Mapping Tips & Tricks

This article shows some common design patterns when using cloud.map().

Holding an Argument Constant

Sometimes you have a function that takes in multiple arguments, but you only want to map a list of values to one of the arguments.

For instance, you may have an add function:

>>> def add(x, y):
...    return x + y

And you want to set x=5, but map across many values for y (0, 1, 2):

  • add(5,0)
  • add(5,1)
  • add(5,2)

The easiest way is to make a new function, add_wrapper that wraps add and sets x to 5.

1
2
3
4
def add_wrapper(y):
    return add(5, y)

cloud.map(add_wrapper, [0, 1, 2])

This cloud.map creates 3 jobs which functionally accomplish add(5,0), add(5,1), and add(5,2). For brevity, you can use an anonymous closure:

>>> cloud.map(lambda y: add(5, y), [0, 1, 2])

If you’re looking for more flexibility, see Python closures.

Warning

Avoid functools.partial

Since cloud.map applies your map arguments as positional arguments, they may override arguments specified by partial.

Creating Identical Jobs

For certain use-cases, such as randomized simulations and load testing, you may wish to create multiple jobs with the exact same arguments. Let’s assume you have a function f that takes 3 arguments.

def f(x, y, z):
    pass

You want to execute f(0, 1, 2) on the cloud 3 times in a map. The manual way to do this is to write:

cloud.map(f, [0, 0, 0], [1, 1, 1], [2, 2, 2])

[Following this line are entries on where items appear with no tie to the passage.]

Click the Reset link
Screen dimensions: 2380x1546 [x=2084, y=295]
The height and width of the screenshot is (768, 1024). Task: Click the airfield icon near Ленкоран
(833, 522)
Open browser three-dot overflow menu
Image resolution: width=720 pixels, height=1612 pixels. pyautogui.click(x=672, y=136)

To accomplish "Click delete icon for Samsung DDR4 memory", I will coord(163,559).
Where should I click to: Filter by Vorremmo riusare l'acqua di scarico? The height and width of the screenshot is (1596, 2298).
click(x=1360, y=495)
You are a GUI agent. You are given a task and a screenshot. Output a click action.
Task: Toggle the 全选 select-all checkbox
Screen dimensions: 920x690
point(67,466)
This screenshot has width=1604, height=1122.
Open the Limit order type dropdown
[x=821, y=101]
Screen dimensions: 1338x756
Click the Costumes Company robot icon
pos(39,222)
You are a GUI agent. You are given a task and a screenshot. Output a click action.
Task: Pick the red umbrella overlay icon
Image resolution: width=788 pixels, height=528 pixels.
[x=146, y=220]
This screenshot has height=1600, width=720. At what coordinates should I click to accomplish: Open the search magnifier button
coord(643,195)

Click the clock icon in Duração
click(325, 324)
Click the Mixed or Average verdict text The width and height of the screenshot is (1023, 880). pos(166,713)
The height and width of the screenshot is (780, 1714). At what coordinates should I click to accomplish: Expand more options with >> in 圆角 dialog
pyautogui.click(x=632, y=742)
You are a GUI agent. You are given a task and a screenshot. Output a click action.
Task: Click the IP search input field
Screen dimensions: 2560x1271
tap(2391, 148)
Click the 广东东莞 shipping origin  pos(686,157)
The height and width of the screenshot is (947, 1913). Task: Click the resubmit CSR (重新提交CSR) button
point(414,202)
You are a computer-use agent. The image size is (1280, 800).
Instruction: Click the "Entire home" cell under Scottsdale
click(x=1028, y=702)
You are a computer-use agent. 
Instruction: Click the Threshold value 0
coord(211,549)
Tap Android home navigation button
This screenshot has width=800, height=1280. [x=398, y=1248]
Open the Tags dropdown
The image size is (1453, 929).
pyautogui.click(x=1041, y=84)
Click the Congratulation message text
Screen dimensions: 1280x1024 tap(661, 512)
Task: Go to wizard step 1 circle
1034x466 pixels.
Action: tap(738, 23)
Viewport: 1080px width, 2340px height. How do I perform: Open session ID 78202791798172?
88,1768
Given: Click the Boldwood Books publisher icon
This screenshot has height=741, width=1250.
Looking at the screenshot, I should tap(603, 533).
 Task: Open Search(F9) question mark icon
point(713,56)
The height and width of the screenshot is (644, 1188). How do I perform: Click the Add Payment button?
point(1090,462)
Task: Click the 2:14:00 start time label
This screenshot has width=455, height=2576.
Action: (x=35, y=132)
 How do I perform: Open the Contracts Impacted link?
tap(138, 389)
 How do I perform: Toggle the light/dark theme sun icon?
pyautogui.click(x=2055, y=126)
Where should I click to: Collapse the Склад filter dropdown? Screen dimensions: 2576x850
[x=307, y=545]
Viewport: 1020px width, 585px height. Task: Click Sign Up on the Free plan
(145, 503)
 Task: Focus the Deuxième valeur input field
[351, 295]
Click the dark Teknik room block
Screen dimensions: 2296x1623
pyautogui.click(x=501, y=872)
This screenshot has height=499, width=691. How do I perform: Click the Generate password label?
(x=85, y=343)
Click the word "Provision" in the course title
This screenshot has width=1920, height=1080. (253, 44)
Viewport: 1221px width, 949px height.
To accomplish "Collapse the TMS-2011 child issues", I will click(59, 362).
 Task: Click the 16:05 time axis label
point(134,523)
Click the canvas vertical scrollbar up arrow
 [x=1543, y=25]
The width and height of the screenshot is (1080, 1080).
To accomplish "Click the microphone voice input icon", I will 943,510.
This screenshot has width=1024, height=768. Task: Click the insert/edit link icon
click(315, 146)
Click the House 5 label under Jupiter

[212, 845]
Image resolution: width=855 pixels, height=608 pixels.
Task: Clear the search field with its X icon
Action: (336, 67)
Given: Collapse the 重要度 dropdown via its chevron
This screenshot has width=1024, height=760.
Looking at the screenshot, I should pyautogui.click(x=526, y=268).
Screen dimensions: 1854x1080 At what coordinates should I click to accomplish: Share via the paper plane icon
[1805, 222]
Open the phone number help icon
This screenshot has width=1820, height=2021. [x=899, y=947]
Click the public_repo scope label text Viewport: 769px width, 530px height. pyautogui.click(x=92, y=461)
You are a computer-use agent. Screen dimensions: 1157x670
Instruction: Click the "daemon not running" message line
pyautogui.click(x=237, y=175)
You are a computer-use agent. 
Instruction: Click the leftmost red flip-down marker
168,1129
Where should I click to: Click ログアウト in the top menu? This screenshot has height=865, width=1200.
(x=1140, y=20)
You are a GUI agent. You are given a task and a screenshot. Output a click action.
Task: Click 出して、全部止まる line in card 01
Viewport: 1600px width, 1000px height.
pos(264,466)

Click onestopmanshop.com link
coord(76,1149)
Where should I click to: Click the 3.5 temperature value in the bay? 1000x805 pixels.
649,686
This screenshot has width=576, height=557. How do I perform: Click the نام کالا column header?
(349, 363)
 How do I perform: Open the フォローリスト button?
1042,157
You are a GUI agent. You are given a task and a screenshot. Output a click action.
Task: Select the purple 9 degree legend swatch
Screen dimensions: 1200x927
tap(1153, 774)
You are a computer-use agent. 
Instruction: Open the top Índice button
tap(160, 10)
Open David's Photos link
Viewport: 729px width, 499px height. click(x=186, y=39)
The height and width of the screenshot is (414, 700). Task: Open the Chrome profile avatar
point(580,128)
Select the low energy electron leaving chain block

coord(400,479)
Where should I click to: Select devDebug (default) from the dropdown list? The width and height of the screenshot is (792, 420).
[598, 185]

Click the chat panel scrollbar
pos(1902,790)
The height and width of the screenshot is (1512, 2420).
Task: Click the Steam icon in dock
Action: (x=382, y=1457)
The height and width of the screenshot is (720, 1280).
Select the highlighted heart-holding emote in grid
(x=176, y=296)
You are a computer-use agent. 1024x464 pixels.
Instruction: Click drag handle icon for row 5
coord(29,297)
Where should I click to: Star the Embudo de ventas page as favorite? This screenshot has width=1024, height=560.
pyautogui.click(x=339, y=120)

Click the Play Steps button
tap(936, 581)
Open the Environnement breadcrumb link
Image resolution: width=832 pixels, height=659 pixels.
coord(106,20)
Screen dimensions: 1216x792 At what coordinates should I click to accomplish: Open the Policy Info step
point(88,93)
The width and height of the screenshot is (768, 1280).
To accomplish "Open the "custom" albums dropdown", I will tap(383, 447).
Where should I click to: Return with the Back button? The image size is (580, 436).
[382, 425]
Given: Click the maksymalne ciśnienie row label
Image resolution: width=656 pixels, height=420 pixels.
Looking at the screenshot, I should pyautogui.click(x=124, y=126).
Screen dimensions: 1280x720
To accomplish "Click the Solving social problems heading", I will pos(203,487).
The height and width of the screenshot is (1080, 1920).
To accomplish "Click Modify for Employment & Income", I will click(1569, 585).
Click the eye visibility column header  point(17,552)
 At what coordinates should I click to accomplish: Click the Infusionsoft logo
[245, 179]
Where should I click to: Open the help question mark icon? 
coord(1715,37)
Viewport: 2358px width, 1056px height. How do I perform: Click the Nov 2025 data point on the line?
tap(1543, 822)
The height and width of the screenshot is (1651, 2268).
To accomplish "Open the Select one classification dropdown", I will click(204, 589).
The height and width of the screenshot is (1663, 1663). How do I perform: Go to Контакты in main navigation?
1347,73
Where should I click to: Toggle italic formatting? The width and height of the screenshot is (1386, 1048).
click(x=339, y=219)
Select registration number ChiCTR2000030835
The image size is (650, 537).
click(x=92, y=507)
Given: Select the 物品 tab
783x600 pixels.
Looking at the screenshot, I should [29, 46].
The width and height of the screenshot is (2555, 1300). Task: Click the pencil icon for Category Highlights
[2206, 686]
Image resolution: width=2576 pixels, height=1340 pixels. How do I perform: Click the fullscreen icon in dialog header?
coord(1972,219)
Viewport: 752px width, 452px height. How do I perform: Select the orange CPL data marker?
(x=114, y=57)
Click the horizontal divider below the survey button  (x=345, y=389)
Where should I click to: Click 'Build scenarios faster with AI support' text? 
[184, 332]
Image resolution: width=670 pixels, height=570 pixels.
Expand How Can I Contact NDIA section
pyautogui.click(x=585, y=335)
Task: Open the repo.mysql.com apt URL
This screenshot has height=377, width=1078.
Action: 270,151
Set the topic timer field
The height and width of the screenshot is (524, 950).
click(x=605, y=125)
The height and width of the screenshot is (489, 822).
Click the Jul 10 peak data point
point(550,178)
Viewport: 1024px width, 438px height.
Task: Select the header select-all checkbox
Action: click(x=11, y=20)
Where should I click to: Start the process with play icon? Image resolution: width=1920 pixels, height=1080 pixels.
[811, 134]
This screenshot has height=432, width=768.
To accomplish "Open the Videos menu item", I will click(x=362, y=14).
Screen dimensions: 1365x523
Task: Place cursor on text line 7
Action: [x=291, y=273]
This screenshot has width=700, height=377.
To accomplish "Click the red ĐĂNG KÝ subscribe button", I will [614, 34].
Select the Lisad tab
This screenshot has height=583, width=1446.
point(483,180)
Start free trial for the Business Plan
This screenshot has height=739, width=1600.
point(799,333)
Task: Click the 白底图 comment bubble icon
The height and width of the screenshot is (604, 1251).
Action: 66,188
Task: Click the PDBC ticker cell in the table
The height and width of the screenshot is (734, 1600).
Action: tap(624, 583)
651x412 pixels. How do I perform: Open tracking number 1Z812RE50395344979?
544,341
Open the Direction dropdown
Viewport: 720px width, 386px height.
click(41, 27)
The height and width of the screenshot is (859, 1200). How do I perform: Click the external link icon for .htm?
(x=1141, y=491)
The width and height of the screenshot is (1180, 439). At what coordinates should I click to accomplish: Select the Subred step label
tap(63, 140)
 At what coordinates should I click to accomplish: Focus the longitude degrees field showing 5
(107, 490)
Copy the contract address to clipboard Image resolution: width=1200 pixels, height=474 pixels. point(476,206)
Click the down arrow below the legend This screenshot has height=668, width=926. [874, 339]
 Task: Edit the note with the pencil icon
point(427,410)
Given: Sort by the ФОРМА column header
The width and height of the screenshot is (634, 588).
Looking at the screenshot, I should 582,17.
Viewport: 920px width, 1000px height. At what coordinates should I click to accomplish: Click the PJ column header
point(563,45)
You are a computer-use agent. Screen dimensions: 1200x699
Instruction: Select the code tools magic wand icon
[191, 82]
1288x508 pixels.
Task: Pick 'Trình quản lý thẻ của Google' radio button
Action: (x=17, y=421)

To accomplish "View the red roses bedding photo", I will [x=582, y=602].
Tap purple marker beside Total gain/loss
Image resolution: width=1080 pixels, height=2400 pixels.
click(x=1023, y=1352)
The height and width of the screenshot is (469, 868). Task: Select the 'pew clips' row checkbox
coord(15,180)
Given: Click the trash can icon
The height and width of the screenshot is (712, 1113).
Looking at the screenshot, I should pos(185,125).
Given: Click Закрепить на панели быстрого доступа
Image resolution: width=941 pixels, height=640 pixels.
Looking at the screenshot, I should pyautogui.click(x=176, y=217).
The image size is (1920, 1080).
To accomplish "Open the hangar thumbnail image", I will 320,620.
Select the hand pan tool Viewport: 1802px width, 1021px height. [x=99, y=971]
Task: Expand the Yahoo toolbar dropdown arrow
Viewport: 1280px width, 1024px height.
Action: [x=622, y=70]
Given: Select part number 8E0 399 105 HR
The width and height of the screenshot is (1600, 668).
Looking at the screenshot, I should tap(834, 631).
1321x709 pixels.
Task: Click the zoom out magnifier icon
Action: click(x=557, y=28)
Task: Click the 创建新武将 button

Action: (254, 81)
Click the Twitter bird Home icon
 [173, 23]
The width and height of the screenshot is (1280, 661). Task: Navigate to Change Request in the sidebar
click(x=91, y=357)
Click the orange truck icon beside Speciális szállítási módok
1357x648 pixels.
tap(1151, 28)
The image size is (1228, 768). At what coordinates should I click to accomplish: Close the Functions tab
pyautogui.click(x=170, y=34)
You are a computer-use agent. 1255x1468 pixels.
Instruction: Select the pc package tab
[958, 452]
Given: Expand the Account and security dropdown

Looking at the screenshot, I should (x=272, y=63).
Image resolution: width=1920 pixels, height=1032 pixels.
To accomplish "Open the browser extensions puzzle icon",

To do this generically for any number of arguments, and for as many jobs as you need, N, use the following:

>>> args = [0, 1, 2]
>>> N = 3
>>> cloud.map(f, *zip(*([args] * N)))

Argument Chunking

Note

Don’t Want To Explicitly Chunk? See Queues.

While a different paradigm, Queues have the advantage of automatic chunking, and an amortized overhead of less than 50ms per effective job.

As explained in Characteristics of an Ideal Job, an job should take at least a second to run; the longer your jobs the less impactful the overhead of our system. If each job in your map runs for a short amount of time, you can chunk these jobs together to increase the length of time each job runs.

For example, if one call to f(x) takes 0.2s, you could merge the workloads of 50 jobs together so that a single new job invokes f(x) 50 times, for a total runtime of 10s.

To do this, you can use the chunk_list() and function_dechunker() functions we’ve written for you to convert the following:

# args could be a list of 10,000 values
>>> jids = cloud.map(f, args)
>>> results = cloud.result(jids)

To use chunking:

 1
 2
 3
 4
 5
 6
 7
 8
 9
10
11
12
13
14
15
16
17
18
19
20
21
chunk_size = 50

def chunk_list(lst, chunk_size):
    """Split a list into multiple lists of length chunk_size"""
    return [lst[i:i+chunk_size] for i in range(0, len(lst), chunk_size)]

def function_dechunker(func):
    """Return a function that processes ``func`` over a list of elements"""
    def wrapper_inner(chunked_args):
       # Regular Python map runs serially within job
       return map(func, chunked_args)
    return wrapper_inner

# generate len(args)/chunk_size jobs
jids = cloud.map(function_dechunker(foo), chunk_list(args, chunk_size))

# a list of lists is returned
chunked_results = cloud.result(jids)

# merge lists to mimic non-chunked example
results = list(itertools.chain.from_iterable(chunked_results))

Note

This code only works if args is a list. If your arguments are generic iterables which cannot be cast to a list due to memory constraints, consider writing your own generator function in lieu of using chunk_list.

Note

Within wrapper_inner, instead of the serial map, you can do a parallel local map with cloud.mp.map() and cloud.mp.result().